--- Textausschnitt ---
==============================
Daneben macht eine ganze Gruppe, auf dem Rasen liegend, Entspannungsübungen und Gymnastik. Wahrscheinlich wird der Übungsraum gerade renoviert. Studenten mit Büchern und Heftern auf Bänken und den Rasenflächen, die für ihre Prüfungen lernen, gehören ganz selbstverständlich zum Bild. 

Dass aber zwei junge Frauen direkt am Weg und im größten Gewimmel der Passanten, im Lotussitz und mit gefalteten Händen dort sitzen und meditieren, das hat mich doch schon sehr verwundert. War sicher eine Werbeveranstaltung für eines der vielen Yoga und Pilates-Studios in der Stadt, die nach der Sommerpause neue Teilnehmer suchen.
==============================
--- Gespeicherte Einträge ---
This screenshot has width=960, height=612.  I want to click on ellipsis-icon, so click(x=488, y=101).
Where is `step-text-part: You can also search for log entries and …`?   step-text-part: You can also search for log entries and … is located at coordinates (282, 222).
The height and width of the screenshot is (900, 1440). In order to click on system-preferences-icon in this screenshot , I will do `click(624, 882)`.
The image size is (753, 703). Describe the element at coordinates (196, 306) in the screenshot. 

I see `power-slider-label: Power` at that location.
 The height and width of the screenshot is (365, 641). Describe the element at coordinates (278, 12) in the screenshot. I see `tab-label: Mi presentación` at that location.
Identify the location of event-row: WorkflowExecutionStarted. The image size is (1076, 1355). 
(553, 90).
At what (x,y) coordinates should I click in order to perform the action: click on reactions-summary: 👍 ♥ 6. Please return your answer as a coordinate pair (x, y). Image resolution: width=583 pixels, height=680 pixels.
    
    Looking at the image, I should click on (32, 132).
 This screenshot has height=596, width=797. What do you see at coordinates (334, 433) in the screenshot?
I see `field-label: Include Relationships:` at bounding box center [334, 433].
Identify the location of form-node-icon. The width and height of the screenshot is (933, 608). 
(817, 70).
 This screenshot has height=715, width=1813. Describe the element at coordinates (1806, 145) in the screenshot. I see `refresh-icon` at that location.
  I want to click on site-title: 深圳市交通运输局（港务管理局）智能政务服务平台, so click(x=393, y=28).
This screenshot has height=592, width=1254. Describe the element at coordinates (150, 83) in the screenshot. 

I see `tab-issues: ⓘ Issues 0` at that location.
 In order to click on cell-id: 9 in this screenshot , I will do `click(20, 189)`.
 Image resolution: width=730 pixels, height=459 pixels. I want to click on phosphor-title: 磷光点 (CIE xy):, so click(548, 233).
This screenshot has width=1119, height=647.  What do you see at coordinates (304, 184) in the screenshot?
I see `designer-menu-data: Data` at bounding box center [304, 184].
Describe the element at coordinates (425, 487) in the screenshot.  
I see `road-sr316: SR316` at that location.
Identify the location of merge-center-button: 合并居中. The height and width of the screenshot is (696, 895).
==============================
--- Die Aufgabe ---
Schreib den Textausschnitt über die Leute auf dem Rasen und die zwei meditierenden Frauen weiter. Fang direkt nach seinem letzten Satz an.

--- Ergebnis ---
Neben der Line-Dans-Gruppe und dem Mitmachchor, der fromme Lieder singt, begegnen mir wieder ganz unterschiedliche Menschen. So ein Gang durch den Park stimmt mich deshalb auf ganz eigene Weise immer sehr froh. Ich kann mich über die Buntheit und Vielfalt des Lebens freuen. Die freie Natur ist schon ein großes Geschenk. Sie bietet Entspannung und Freude auf ganz einfache Weise.

Da möchte ich mich gern dem Dichter Johann Wolfgang von Goethe anschließen, der seinen Faust nach dem „Osterspaziergang“ sagen lässt: „Hier ist des Volkes wahrer Himmel, zufrieden jauchzet groß und klein: Hier bin ich Mensch, hier darf ich´s sein!“


Freitag, 1. August 2014


Einfach mal abheben

Das ist ein Wunsch vieler Menschen. Dem Alltag entkommen, dem Stress entfliehen und einfach das Leben leicht nehmen. Ja, einmal über den Dingen schweben und alles, was sich sonst so bedrückend und übermächtig in unser Leben drängt, gelassen von oben und mit Abstand anschauen.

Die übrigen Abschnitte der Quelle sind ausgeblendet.